Supplied records: Begin
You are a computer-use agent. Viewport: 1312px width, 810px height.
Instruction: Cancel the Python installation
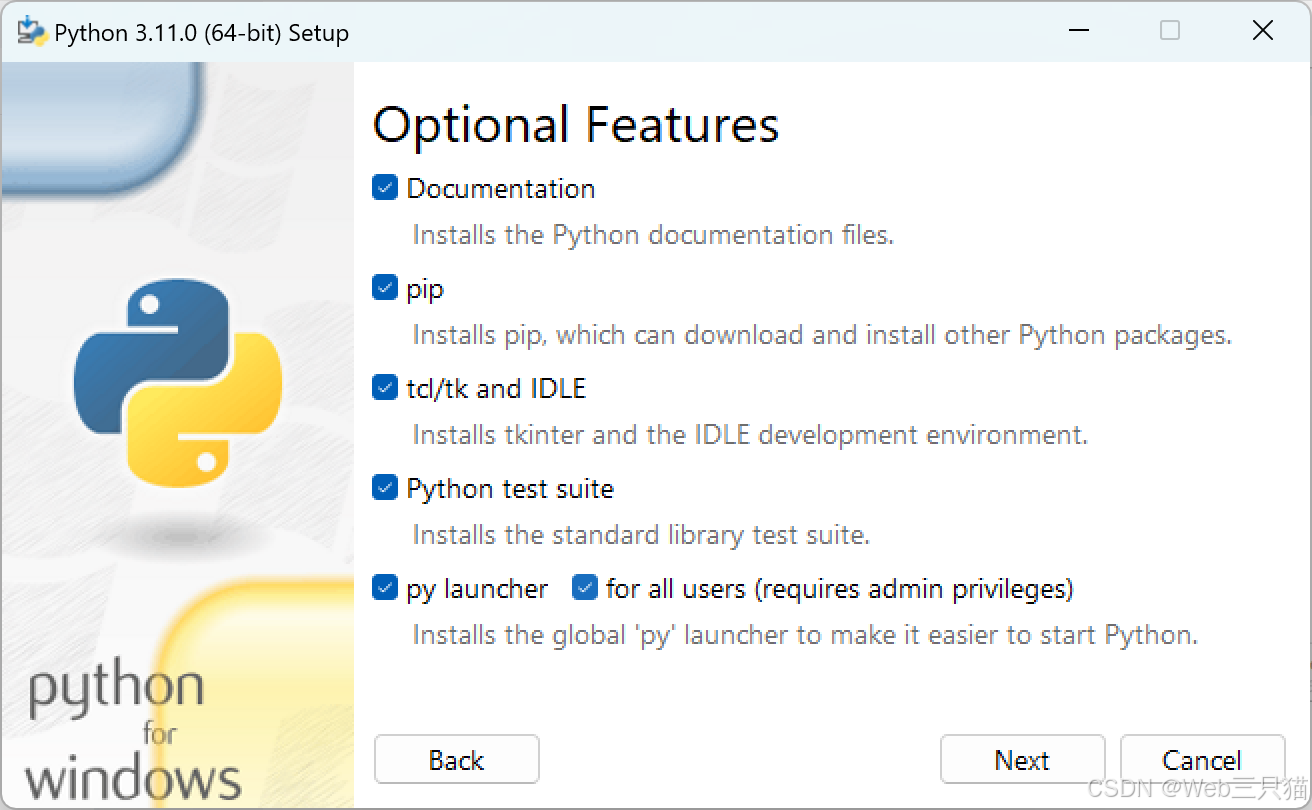(x=1202, y=759)
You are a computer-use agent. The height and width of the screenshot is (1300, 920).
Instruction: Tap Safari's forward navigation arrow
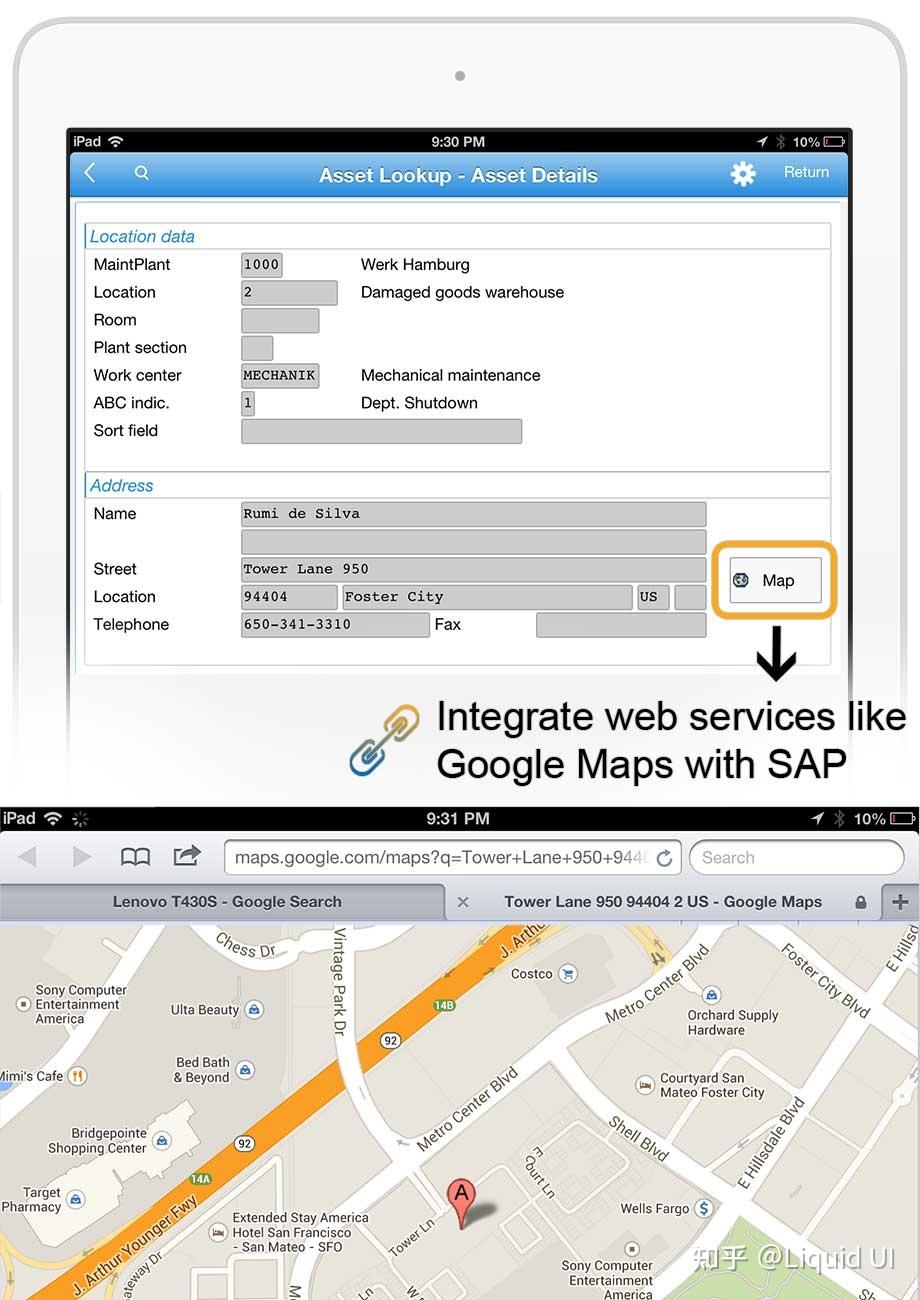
Supplied records: End
▸ Task to carry out
Extract every line of the records above that contains the word "width".

▸ Task result
You are a computer-use agent. Viewport: 1312px width, 810px height.
You are a computer-use agent. The height and width of the screenshot is (1300, 920).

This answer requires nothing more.